The loophole on private gun show sales surfaced after the 1999 shootings at Columbine High School in Colorado. The shooters had bought their firearms at gun shows.
The issue has been perennial in Congress, where lawmakers have spurned laws to close the loophole despite persistent pressure from gun control advocates.
The ATF, which monitors gun shows to track sales, told the Arizona Republic in 2007 that it lacked resources to patrol adequately for illegal activity.
Each of the bureau’s 25 field offices is required to monitor at least six gun shows every year. A report this year by the U.S. Department of Justice inspector general said 18 of the field offices, or 72 percent, met the goal in fiscal year 2011.
The field offices in Boston — the division that oversees Maine — New York and Newark, N.J., were among those that didn’t meet the inspection quota.
The Maine Senate also voted 20-15 Thursday against repealing a two-year-old law that allows concealed-handgun permit holders to leave their guns in their vehicles at work even if their employers prohibit it.
The bill, backed by the Maine State Chamber of Commerce, touched off a debate between business groups and gun-rights advocates. Businesses argued that employers should have the right to determine what happens on their property. Opponents said that employees’ vehicles are private property and that repealing the law would effectively deny workers the right to defend themselves.

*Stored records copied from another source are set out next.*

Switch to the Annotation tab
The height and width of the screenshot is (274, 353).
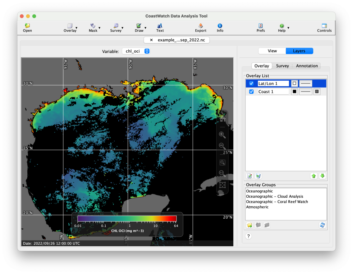(x=306, y=66)
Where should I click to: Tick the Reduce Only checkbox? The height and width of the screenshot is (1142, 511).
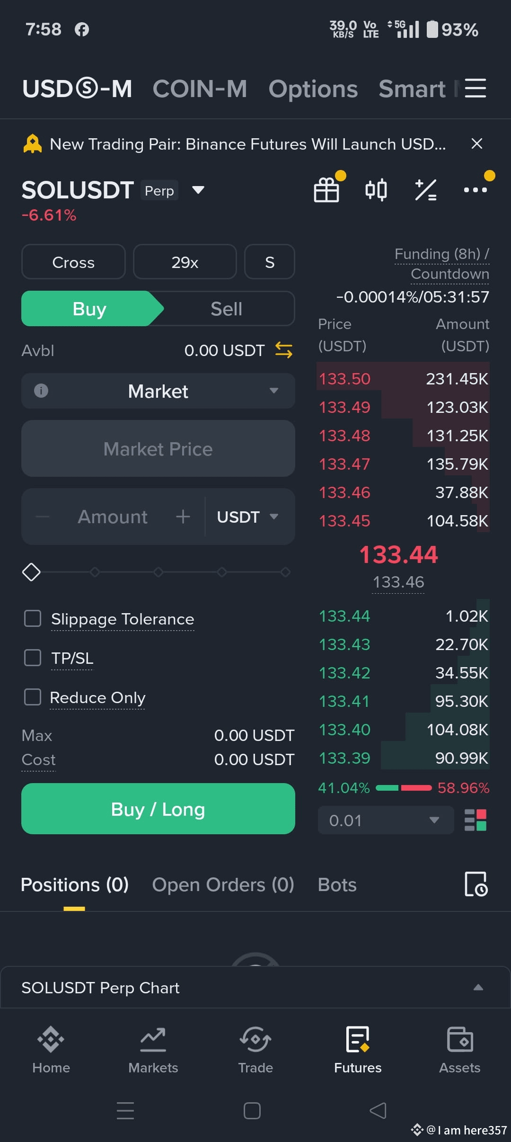pos(33,697)
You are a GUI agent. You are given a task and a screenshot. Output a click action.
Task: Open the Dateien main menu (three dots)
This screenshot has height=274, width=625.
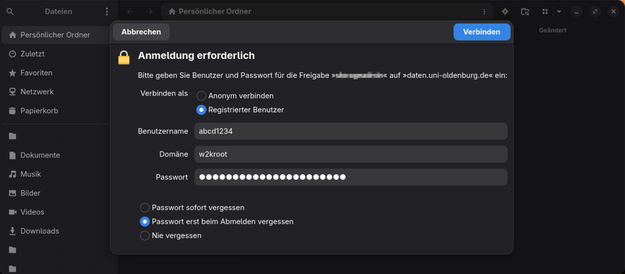107,11
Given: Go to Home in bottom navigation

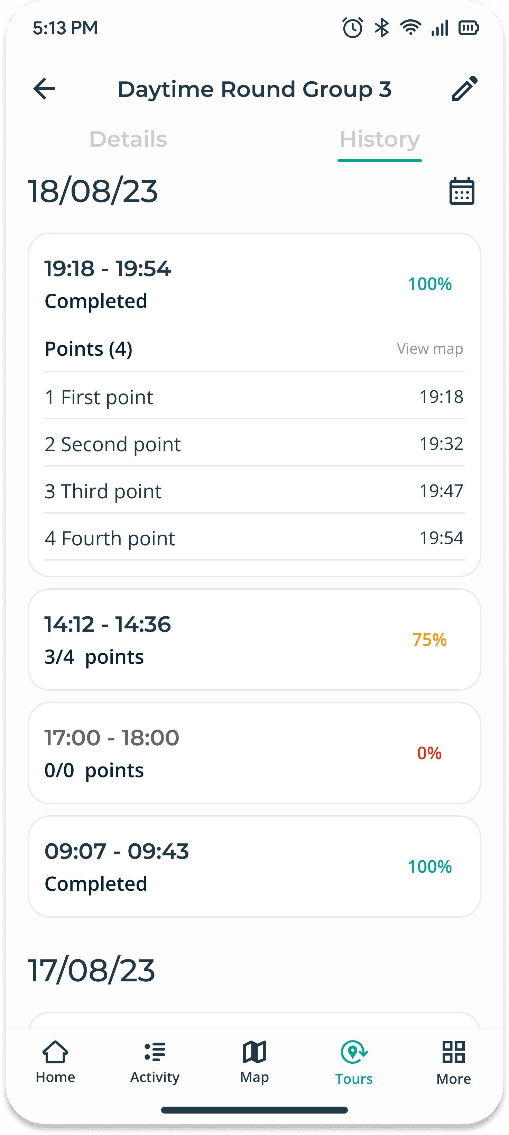Looking at the screenshot, I should (55, 1062).
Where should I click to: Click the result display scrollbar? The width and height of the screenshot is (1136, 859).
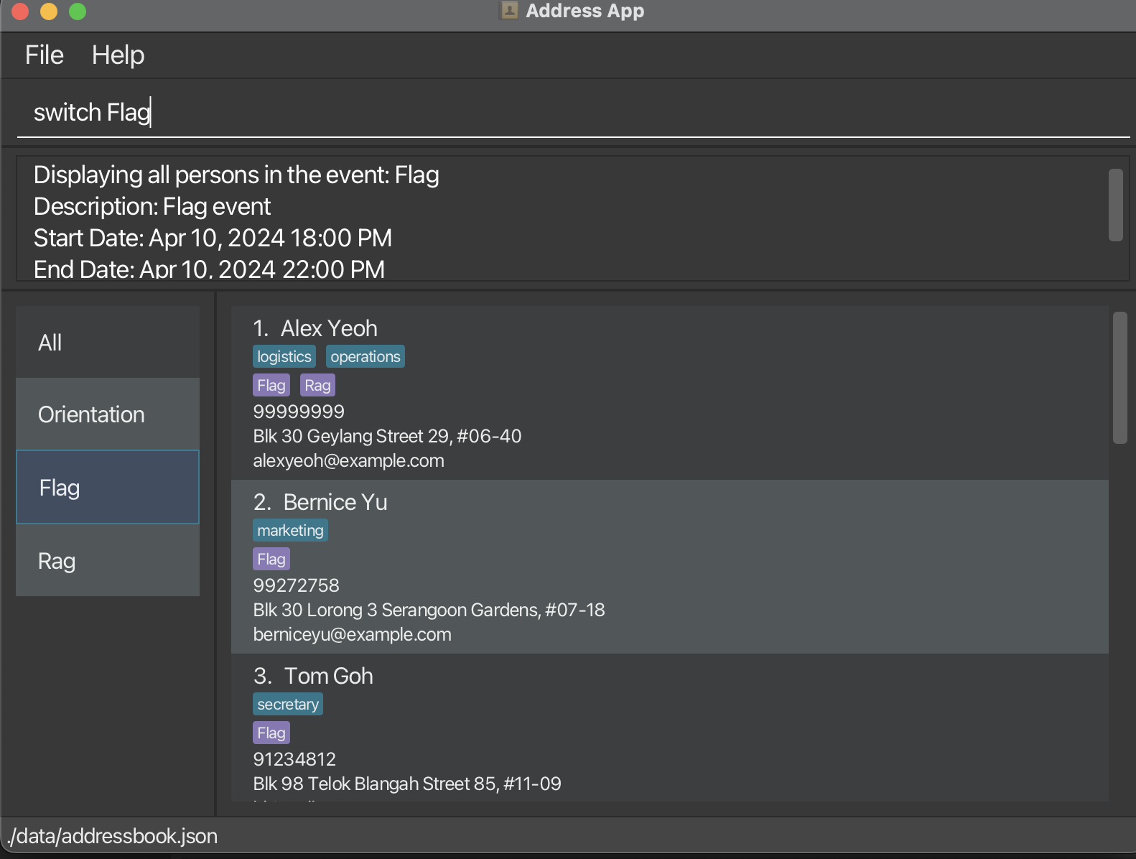point(1115,205)
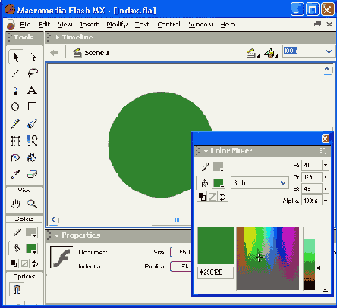Screen dimensions: 337x308
Task: Select the Hand tool
Action: pos(16,204)
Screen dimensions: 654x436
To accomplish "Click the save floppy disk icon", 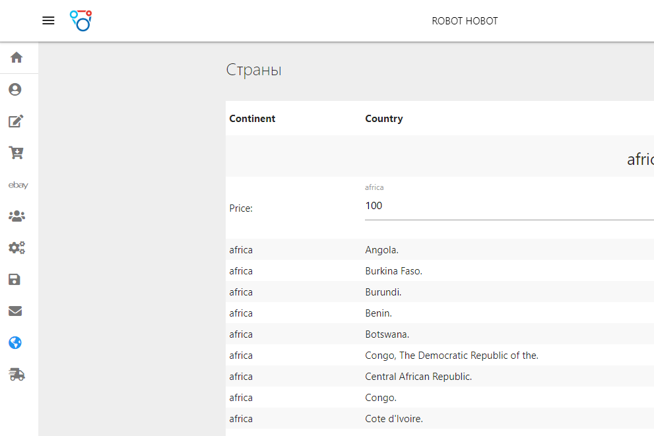I will (15, 280).
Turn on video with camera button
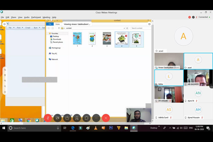Image resolution: width=213 pixels, height=142 pixels. (58, 118)
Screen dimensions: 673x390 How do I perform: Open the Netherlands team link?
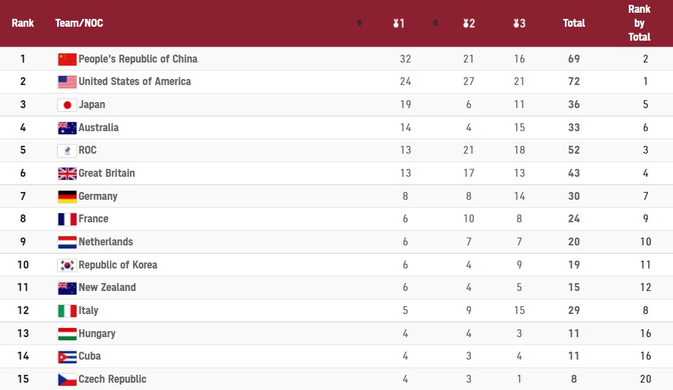point(106,242)
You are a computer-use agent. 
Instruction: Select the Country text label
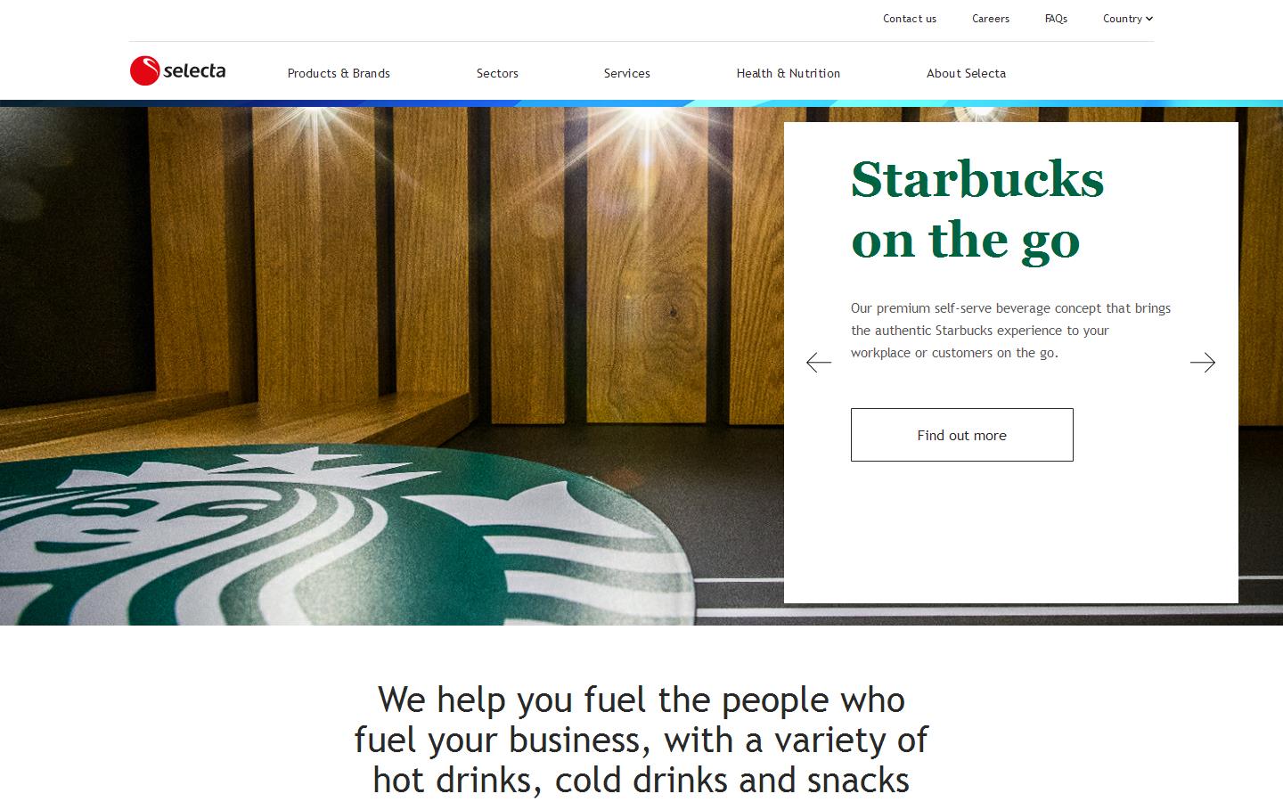1122,19
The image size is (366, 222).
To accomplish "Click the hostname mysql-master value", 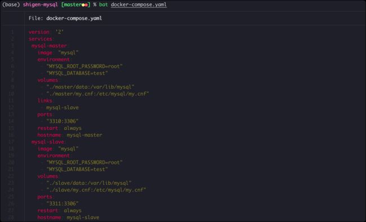I will pyautogui.click(x=84, y=135).
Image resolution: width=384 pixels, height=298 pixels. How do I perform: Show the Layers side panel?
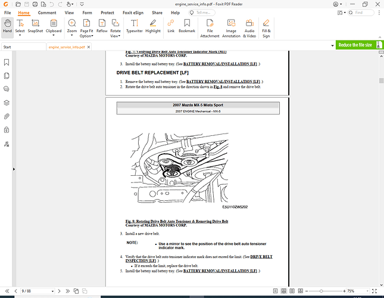[7, 103]
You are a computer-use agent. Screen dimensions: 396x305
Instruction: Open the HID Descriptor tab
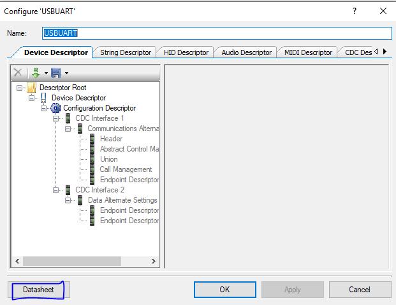[185, 52]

L.D. 265 was sponsored by Gerzofsky. He said the law passed in 2011 fixed a problem that “didn’t exist.”
Sen. Anne Haskell, D-Portland, said she had received complaints from employers about the law and urged its repeal.
The 2011 bill was sponsored by Rep. Richard Cebra, who now is chairman of the Maine Republican Party, and supported by the NRA. Only 13 Democratic legislators voted to enact the law, while 16 Republicans broke ranks to oppose it.
On Thursday, a handful of Democrats voted with Republicans to help defeat the repeal effort.
The bill requires additional votes in the House and Senate.